Implement by Sport Vision, PItch f/x cameras are able to capture certain attributes of a pitch, including: velocity, movement, location, and much more.  Pitch f/x data has been recorded on every single pitch in the majors since opening day 2008, and in a lot of games in 07 as well. 

Where to find it

PItch f/x data is made publicly available via MLB.com's Gameday service.  While Gameday is only meant for entertaintment use, and doesn't lend itself for serious analysis, MLB archives all of the files in XML form, like so

http://gd2.mlb.com/components/game/mlb/year_2009/month_09/day_04/gid_2009_09_04_anamlb_kcamlb_1//pbp/pitchers.xml

These are all of the pitchers on the Royals who pitched today.  If you click on them, you'll notice that it just looks like a bunch of weird shit; however, you can export it to excel by right clicking on the xml file and downloading it to your computer.  Then it organizes itself, and becomes managable through excel.

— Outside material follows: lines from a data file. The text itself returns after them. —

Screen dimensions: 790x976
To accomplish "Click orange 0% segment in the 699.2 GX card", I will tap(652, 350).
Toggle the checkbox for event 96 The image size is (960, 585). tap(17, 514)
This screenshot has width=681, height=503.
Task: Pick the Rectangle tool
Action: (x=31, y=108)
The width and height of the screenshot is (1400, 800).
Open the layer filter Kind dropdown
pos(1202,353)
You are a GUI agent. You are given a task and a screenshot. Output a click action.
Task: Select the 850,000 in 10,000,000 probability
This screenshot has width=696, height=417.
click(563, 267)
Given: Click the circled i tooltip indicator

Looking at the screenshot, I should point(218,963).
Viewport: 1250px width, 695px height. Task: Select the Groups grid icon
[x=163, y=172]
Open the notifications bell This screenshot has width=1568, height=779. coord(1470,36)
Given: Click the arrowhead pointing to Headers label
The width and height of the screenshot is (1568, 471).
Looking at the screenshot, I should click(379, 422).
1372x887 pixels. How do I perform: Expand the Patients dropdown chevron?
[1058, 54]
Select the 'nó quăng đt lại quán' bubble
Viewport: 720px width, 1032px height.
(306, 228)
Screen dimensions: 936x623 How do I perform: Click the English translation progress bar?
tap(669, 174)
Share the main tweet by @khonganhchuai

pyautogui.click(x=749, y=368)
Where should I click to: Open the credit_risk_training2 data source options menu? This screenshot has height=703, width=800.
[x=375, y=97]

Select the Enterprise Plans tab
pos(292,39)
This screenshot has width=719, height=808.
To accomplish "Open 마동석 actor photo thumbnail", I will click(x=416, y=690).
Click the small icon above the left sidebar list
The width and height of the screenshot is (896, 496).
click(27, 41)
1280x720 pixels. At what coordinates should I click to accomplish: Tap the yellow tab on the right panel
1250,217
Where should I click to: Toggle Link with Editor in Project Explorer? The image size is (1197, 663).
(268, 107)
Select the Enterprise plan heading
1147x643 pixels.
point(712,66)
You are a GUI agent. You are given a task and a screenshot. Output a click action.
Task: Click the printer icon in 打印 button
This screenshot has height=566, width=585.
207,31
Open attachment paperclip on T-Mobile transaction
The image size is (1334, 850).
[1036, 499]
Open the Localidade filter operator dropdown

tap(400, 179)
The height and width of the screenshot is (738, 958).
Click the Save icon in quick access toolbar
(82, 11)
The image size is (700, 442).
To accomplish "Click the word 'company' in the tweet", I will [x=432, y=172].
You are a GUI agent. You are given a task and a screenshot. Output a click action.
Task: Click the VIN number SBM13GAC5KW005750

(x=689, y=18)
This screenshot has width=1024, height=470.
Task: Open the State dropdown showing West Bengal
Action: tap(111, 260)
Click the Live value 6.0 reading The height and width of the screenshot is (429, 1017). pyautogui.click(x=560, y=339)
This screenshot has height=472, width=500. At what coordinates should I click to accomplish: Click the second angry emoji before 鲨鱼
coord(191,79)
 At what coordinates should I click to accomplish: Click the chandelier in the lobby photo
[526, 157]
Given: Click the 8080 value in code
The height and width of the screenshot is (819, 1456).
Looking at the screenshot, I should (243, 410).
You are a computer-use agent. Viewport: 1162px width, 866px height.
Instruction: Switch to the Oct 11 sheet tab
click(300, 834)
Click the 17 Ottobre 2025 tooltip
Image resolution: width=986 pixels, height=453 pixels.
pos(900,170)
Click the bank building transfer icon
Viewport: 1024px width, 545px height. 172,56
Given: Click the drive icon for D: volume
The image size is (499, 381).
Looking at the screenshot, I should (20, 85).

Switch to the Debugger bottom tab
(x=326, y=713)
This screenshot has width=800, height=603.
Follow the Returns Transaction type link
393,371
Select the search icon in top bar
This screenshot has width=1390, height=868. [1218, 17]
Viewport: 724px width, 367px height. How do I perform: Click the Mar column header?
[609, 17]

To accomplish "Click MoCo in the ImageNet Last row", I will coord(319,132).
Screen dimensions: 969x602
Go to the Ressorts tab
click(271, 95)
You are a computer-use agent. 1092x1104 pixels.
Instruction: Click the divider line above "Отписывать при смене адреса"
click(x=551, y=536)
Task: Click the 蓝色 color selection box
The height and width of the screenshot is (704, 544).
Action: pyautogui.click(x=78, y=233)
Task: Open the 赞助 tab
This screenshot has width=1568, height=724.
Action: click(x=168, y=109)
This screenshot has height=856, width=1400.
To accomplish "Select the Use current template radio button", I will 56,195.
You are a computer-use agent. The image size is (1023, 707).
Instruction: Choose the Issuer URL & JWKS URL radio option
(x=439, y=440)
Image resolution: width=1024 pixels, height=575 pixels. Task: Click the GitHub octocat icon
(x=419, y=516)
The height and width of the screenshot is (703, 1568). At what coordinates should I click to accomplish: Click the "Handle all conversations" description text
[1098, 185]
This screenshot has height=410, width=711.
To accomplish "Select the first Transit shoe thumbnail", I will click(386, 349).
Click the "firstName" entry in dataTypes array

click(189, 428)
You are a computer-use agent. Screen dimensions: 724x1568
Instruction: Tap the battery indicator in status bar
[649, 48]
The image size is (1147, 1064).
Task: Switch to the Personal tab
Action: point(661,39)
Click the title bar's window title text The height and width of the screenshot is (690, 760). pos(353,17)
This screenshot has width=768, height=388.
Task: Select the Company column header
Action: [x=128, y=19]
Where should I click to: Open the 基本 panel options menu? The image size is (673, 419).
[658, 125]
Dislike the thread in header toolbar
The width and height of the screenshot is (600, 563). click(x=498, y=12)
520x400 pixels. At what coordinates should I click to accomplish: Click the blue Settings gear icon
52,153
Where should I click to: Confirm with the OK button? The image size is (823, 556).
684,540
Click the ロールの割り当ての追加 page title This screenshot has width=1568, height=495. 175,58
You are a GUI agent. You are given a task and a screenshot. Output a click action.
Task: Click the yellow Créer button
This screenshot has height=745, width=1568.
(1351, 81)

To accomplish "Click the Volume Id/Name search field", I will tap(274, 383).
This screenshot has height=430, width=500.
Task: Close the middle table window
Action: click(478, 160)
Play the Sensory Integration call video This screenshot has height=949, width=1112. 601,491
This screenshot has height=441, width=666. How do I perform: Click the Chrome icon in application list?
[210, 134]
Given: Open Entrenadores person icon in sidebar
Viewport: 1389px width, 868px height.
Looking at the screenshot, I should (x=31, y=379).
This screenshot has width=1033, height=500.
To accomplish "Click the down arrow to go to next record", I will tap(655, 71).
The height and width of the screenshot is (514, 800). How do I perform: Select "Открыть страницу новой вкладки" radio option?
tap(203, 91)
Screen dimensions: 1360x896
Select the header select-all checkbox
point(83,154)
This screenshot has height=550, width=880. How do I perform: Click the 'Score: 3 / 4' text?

However, that only allows you to take a look at one game by one pitcher at a time.  If you want to aggregate every single pitch in the majors to do a more detailed study, or compare pitchers start to start, or even look at hitters, you'll have to parse all of the Gameday files to an SQL database.  I recently "wrote" a primer on how to do so, which you can read here:

http://www.beyondtheboxscore.com/2009/8/19/994666/saberizing-a-mac-4-pitch-f-x

It should be relatively easy to follow, and you should *definitely* look in the comment section for more info.  Be warned, it's a daunting task and may take up to a week to do, but it's definitely worthwhile.  

The Data

Whether you are looking at one game or all of the pitchers, you are provided with a boatload of data on each pitch.  Mike Fast put together an excellent description of each field on his blog:

http://fastballs.wordpress.com/2007/08/02/glossary-of-the-gameday-pitch-fields/ 

Read that and bookmark it.  

Analyzing the data

There is a ton of simple, yet revealing, things you can look at, just based on one game using Pitch f/x.  For example, here are all of the pitches thrown by Wainwright in his start against the Giants, when he struck out 12 hitters in 9 innings:

http://spreadsheets.google.com/ccc?key=0AmhtqthzQ8zFdGJpZDJaNENiendic2hPaW1sT1ZHeEE&hl=en

Obviously, his stuff was really good that night.  So how do we quantify that with Pitch f/x?  Well, we can take a look at the two main attributes of a pitchers stuff; velocity and movement.  Velocity is denoted by the heading called "start_speed" (they also track the end speed of each pitch, but that really isn't important as far as I know).  Basic movement is denoted by the "pfx_x" and "pfx_z".  The first one is the vertical movement of the pitch, and the second is the horizontal movement.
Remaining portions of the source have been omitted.